# YOUR INSTRUCTIONS
Do the following statements agree with the article on Malawi's education minister? For each, answer yes or no and quote the deciding words of the article. 1. The Education World Forum was attended by education ministers from 116 countries. 2. Under MIP 1, Malawi aims to offer at least 12 years of education to every child by 2030. 3. Big Win Philanthropy is based in the United States.

# EXERCISE PASSAGE

* * * * * * *

Malawi education minister calls for international support to rebuild resilient education systems


Malawi’s Minister of Education Agnes NyaLonje has called on developed countries and international organizations to provide more support to Malawi and other developing countries to build back stronger and resilient education systems following the Covid-19 pandemic.

NyaLonje made this call during this year’s Education World Forum (EWF) which was held between 22 and 26 May, 2022 at the Queen Elizabeth II Centre in London which was participated by Education Ministers from 116 countries.

Addressing the gathering, the minister said Malawi’s education system is facing COVID-19 pandemic and multiple climate related disaster challenges which she said are undermining major ongoing interventions in the education sector.

She therefore called upon developed countries to do more to support countries like Malawi, which knows what should be done, as outlined in the new development blueprint, Malawi 2063.

“This plan outlines how Malawi might adapt to climate change and build a more resilient education system. In its first ten-year implementation plan dubbed MIP 1 (2021-2030), Malawi intends to offer at least 12 years of education to every child by 2030, and ensure that once enrolled, every learner completes their primary and secondary education.

“This feat requires huge investment in infrastructure and digitalization. So, there is need for serious consideration of meaningful financing for equitable global access to education,” NyaLonje told the forum.

The Minister then captured the attention of the gathering when she said Malawi is tirelessly working on provision of comparative quality of learning offered by schools around the country, as it is in the developed countries.

Apart from the EWF, NyaLonje also held a fruitful side meeting with the founder of “IAMTHECODE Foundation”, Lady Marieme Jammer where they agreed to develop a memorandum of understanding (MoU) on quality education in Malawi.

The minister says through this MoU, thousands of Malawian girls and youth will be trained in computer coding, for free, using the foundation’s online portal.

She then met Ms Jamie Cooper, the Chair and President of a United Kingdom based non-profit organization called Big Win Philanthropy, and they identified two major areas of intervention towards improving Malawi’s education sector.

The two agreed to work on enhancement of the efficiency of the education system through improved teacher deployment, and also improved strategic communication for enhanced engagement on education reforms.

Minister NyaLonje also had an engagement with the British Prime Minister’s Special Envoy on the Girl Child’s Education, Ms Helen Grant who emphasized on their support on expanding school infrastructure and teacher housing.

* * * * * * *

# Pixel coordinate grounding data

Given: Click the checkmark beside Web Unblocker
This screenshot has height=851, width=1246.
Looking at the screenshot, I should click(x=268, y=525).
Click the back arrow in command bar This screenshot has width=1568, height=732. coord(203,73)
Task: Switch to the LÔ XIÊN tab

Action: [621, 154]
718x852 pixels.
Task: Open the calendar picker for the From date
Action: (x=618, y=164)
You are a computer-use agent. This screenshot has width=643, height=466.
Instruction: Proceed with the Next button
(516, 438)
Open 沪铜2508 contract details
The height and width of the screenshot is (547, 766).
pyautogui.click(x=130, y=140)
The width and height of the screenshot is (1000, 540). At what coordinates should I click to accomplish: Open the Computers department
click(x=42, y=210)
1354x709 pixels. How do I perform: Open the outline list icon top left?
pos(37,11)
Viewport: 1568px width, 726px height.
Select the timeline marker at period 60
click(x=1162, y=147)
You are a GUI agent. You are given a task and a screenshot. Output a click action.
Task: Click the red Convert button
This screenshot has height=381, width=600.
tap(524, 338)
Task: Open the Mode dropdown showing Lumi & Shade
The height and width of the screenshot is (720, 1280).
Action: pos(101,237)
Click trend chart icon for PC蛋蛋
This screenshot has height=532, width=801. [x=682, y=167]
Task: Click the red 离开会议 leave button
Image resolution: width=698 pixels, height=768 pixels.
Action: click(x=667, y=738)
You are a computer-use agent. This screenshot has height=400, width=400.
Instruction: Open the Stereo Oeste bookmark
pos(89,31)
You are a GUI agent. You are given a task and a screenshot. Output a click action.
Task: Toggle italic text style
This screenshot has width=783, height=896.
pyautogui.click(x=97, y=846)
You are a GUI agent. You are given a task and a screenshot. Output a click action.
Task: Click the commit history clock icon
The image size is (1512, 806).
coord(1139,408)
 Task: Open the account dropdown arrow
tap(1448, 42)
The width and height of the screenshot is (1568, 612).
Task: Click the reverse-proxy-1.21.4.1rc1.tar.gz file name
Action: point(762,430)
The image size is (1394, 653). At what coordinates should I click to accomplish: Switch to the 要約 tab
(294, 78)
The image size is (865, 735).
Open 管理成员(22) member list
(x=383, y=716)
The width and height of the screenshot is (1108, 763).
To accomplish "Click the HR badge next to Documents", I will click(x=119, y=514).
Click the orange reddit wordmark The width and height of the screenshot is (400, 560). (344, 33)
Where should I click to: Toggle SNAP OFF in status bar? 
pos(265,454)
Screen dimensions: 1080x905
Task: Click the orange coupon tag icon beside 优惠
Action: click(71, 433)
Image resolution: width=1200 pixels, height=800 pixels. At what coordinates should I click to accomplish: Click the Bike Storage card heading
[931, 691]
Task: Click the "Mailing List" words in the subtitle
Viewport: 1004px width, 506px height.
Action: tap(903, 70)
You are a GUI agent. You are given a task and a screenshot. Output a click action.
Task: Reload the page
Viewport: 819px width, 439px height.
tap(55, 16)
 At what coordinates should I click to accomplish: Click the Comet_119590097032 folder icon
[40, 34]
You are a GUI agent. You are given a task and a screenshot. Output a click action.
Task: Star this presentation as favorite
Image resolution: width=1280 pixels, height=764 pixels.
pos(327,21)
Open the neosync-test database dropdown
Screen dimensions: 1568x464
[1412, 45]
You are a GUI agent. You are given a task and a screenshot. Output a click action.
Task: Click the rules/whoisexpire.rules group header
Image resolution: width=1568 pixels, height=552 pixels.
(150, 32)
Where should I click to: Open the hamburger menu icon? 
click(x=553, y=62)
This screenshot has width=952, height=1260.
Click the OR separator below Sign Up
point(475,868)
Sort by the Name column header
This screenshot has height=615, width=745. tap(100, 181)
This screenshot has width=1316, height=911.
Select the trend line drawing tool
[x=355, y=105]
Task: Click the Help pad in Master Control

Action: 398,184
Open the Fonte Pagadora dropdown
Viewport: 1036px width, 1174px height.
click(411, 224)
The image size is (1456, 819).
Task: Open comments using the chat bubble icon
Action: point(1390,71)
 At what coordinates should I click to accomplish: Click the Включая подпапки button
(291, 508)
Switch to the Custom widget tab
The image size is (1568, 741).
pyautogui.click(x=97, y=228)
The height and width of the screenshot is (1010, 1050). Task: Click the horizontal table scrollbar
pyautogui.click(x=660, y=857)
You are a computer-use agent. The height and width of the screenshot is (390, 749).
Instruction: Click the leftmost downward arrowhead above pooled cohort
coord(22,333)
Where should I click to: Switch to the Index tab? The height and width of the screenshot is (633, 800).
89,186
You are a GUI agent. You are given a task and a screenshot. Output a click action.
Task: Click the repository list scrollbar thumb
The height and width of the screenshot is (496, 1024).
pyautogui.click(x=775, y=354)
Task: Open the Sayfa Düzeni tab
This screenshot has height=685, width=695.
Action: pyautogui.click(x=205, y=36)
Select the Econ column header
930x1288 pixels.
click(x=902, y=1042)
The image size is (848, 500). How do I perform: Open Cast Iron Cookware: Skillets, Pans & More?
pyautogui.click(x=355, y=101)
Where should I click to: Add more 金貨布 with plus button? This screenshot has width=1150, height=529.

* * * * * * *

# WRITTEN SOLUTION
1. Yes: "participated by Education Ministers from 116 countries"
2. Yes: "Malawi intends to offer at least 12 years of education to every child by 2030"
3. No: "a United Kingdom based non-profit organization called Big Win Philanthropy"